**依頼内容 A:**
提供情報の最初の行から「This screenshot has height=240, width=292.」を含む行まで（両端を含む）を、「icon」を「symbol」に改め、ほかは一切変えずに書き直してください。画像は出力に含めないでください。

**文書:**
ちなみに私は他人のこと全然許せないタイプです。


【あらすじ】

スパゲッティの皿に顔を突っ込んだ状態で死亡した男が見つかる。この事件の調査を担当することになったのは、ベテラン刑事のサマセットと、新米刑事のミルズ。
調査を進めていく中で、次々と連続殺人がおこる。サマセットは、これが「7つの大罪」に見立てた犯行だということに気づく。

やがて明らかになる、犯人の真の目的に、サマセットやミルズも無関係ではいられず……。


【こんな人に刺さりそう】

•刑事ものが好き
•バディの仲が深まっていくのを見るのが好き
•7つの大罪を題材にした作品が好き
•人の善悪観が気になる

注意:性的暴行を想起させるシーンがあります。


【ネタバレなし感想】

「7つの大罪」に基づいた殺人であるため、7つの殺され方があるのですが、バリエーション豊かで面白い(…と言っていいのかわかりませんが)。

「この罪に対しては、どのような殺され方をするのだろう?」とワクワクしながら見た。

サマセットとミルズは、最初はあまり仲がよくないのですが、やがて打ち解け、お互いをバディとして認め合うのもアツい。

犯人の最終的な目的がわかったとき、思わず「私ならどういう選択をするだろう?」と考えてしまった。 


【ネタバレあり感想】

サマセットとミルズの関係


物語冒頭、サマセットは引退間近で、やる気満々のミルズに対して、そこまで協力的ではないように見える。
ミルズは、そんなサマセットに若干イラついている様子。

2人の関係が変わるのは、ミルズの妻:トレイシーがサマセットを夕食に招いたところだ。

この夕食会で2人は打ち解け、協力して事件を解決しようとしていく。つまりトレイシーのおかげ。

最初はぎこちない雰囲気で過ごしていた2人が、事件を解決するための「相棒」になっていく過程は、バディものに燃えるタイプの私としては、とても好きなところ……!!

最初から仲良しなのではなく、仲良くなっていく様子を見られるところがいいですね。 

犯人がやったことは正しい?

この映画を見て感想を語る上で外せないだろうな、と感じるの「犯人がやったことを正しいと思うか」ということ。

もちろん大半の人が「正しくない」と答えるだろうけど、どう正しくないのか。

殺人そのものが悪だから、犯人には裁きを下す権利がないから、被害者を殺すことに正当性がないから、などの理由があげられるだろう。

それらをまとめると、犯人の正しくなさは「正義を理由に、自分の欲望を満たしているだけだから」ということになると思う。

例えば、1番初めの「暴食」の罪においても、「太った見た目で他人の食欲を減退させた」と説明していたが、正当性がない。
太っている人を見る=食欲が減るというのは、多くの人がそうである、つまり一般的で常識的な感性とは言えない。あくまで犯人が「そう思った」だけである。

**依頼内容 B:**
文書によると、サマセットとミルズの関係が変わるきっかけとなったのは何ですか。

**提供情報:**
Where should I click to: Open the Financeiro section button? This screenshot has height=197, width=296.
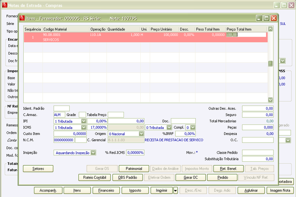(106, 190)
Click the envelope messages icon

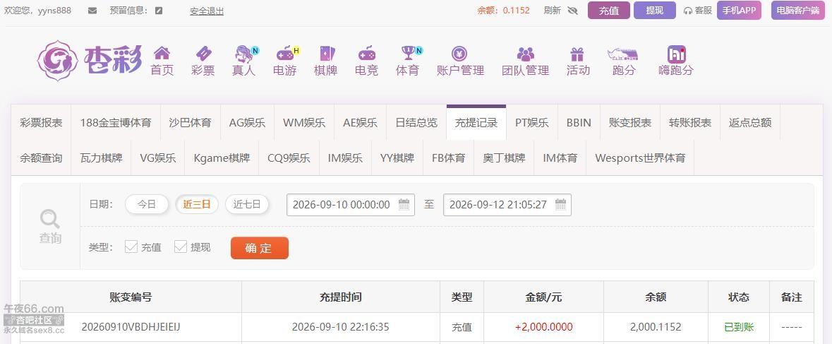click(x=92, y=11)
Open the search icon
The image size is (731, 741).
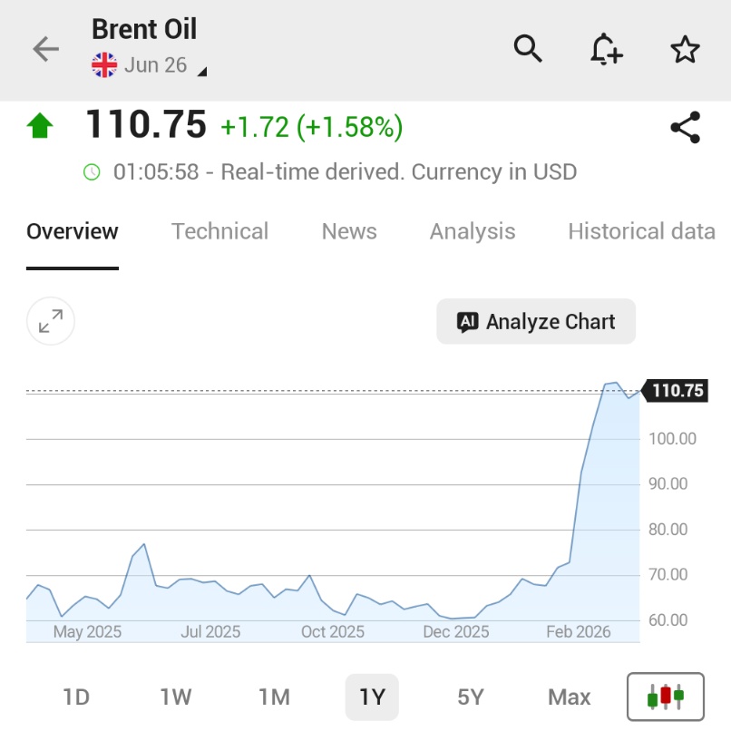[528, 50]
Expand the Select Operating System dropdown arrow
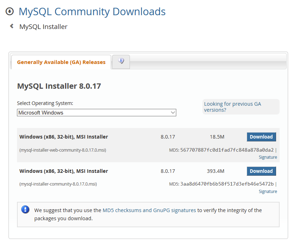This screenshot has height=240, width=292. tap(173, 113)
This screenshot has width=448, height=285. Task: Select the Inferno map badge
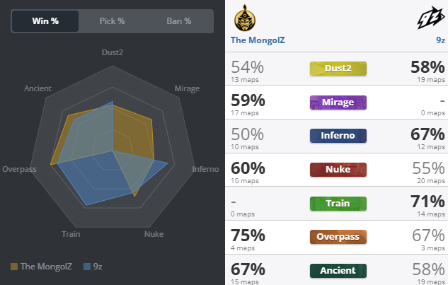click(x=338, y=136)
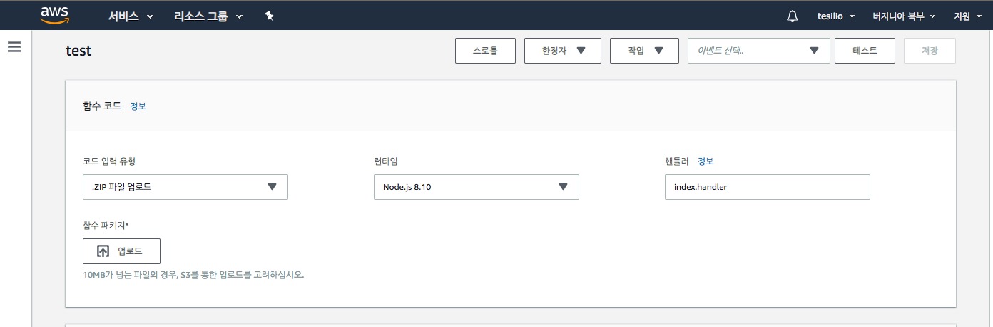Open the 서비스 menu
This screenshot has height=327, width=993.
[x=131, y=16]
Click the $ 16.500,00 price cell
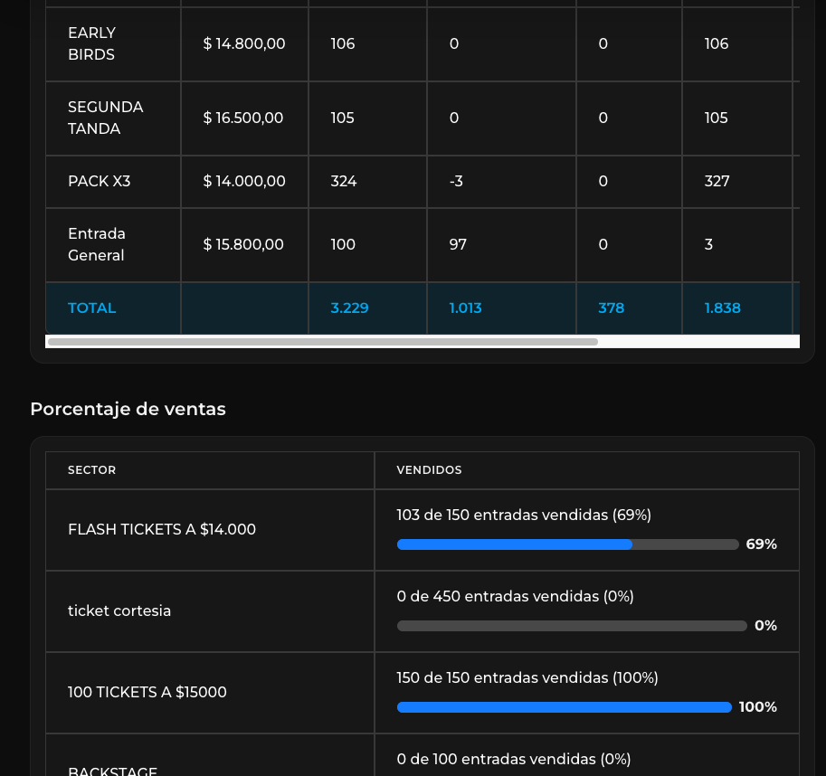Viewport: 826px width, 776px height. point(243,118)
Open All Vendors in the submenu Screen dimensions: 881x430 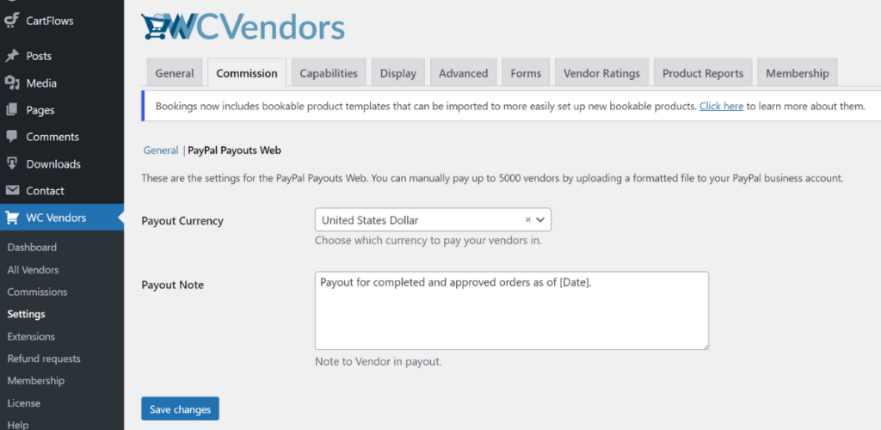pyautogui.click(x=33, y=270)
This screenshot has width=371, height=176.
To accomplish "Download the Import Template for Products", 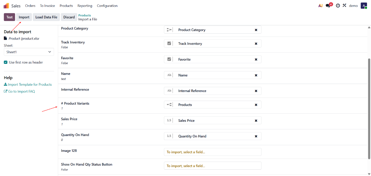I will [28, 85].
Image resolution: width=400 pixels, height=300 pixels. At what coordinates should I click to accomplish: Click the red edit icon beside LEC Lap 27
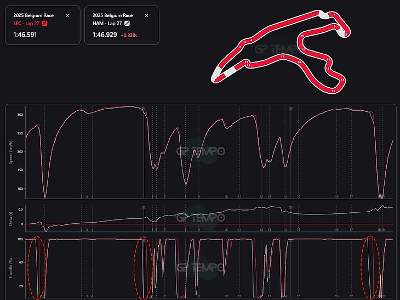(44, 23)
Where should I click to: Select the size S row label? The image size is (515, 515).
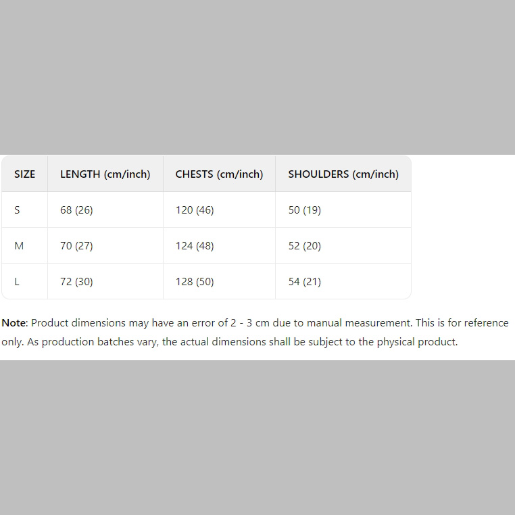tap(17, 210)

**作業結果 A:**
Where should I click to: Open the Financeiro section button? This screenshot has height=197, width=296.
(106, 190)
Click the envelope messages symbol

click(x=92, y=11)
Open the search symbol
The image size is (731, 741).
[528, 50]
Expand the Select Operating System dropdown arrow
This screenshot has height=240, width=292. tap(173, 113)

**作業結果 B:**
ミルズの妻トレイシーがサマセットを夕食に招いたことです。